In fact, not only can LLCs have owners, the owner of an LLC can pass the business onto their children.
One of the most tax efficient ways to pass an LLC onto the next generation is through gifting.
Here’s how it works:
- Work with an attorney and licensed tax professional to confirm the operating agreement and tax code permits the LLC to gift interest to a family member.
- Every year, gift a portion of the LLC that is below the basic exclusion amount.
- Maintain control of the LLC by designating the beneficiaries as Limited Partners of the LLC.
- Update estate planning documents to ensure the LLC is property transferred to beneficiaries.
The gifted portion at time of death could permit a discounted value of the business at death, resulting in a lower taxable estate amount.

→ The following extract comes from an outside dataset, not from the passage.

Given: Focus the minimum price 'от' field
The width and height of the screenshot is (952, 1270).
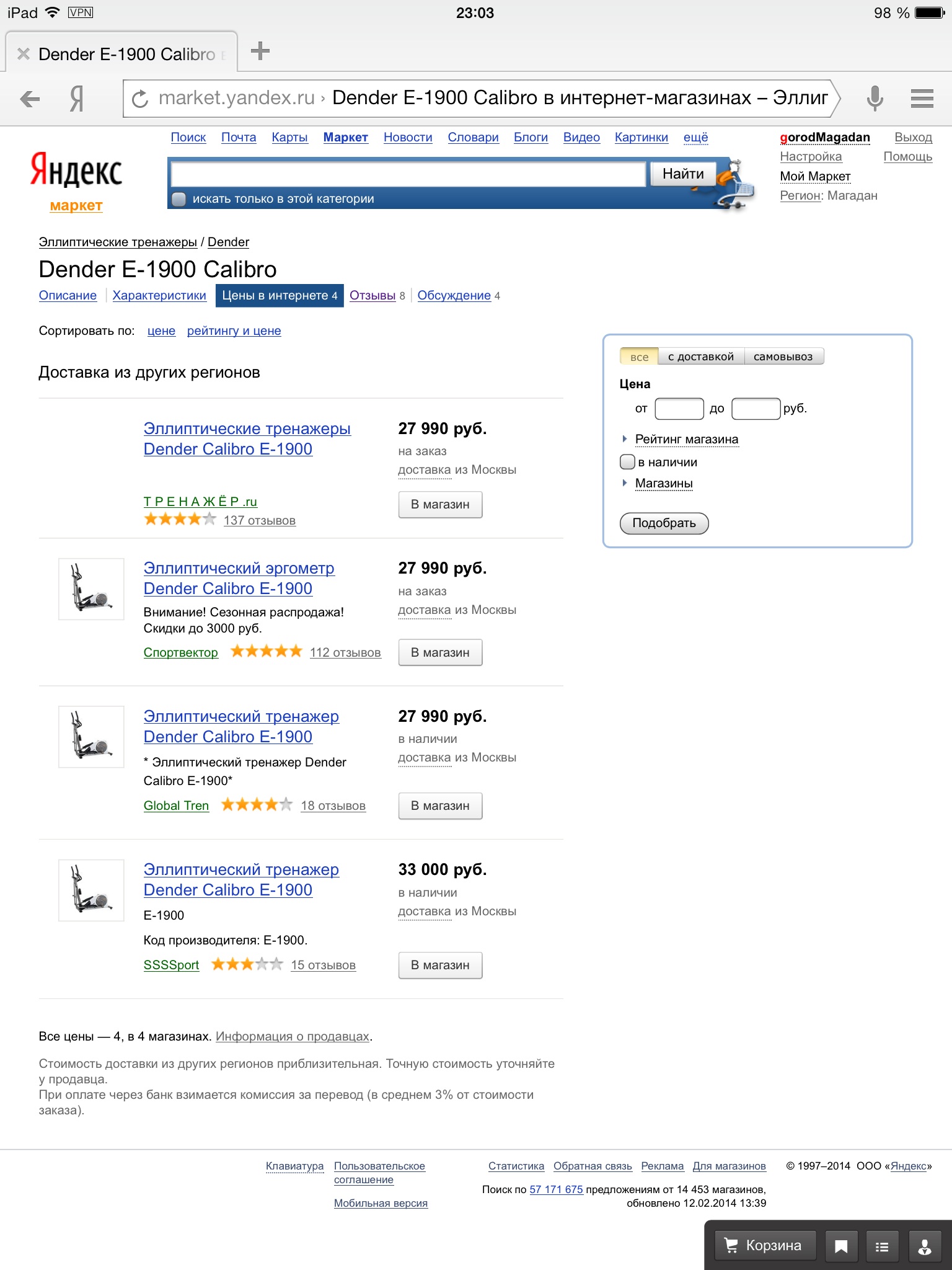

And, annually gifting below the basic exclusion frees up more of the exclusion to reduce estate tax.
Billionaires, including Donald Trump, have utilized this tax strategy.
Would you be surprised if this tax strategy motivated the Zuckerbergs to create a Charitable LLC?
5. NO REQUIRED MINIMUM DISTRIBUTION
Fifth, private foundations must distribute approximately 5% of their assets every year (with adjustments) towards a charitable purpose.
This is to prevent foundations from hoarding assets needed by the charitable sector.
LLCs do not have a charitable distribution requirement.
6. Tax Deduction
Finally, donations to Private Foundations are tax deductible.
Donations to LLCs are not.
BUT, stock donations to private foundations are limited to 20% of adjusted gross income.
If an LLC receives stock and then donates it to a public charity, the charitable deduction that passes onto each LLC member could be greater than the deduction for a private foundation donation.
It all comes down to tax strategy.
CONCLUSION
Although these are all speculations, the Zuckerbergs had legitimate reasons to create a Charitable LLC.
The Zuckerbergs are not the first to opt for this charitable vehicle and they will not be the last.
This material has been prepared for informational purposes only, and is not intended to provide, and should not be relied on for, tax, legal, investment or accounting advice. This information is not endorsed by a financial institution. You should consult your own tax, legal and accounting advisers before engaging in any transaction.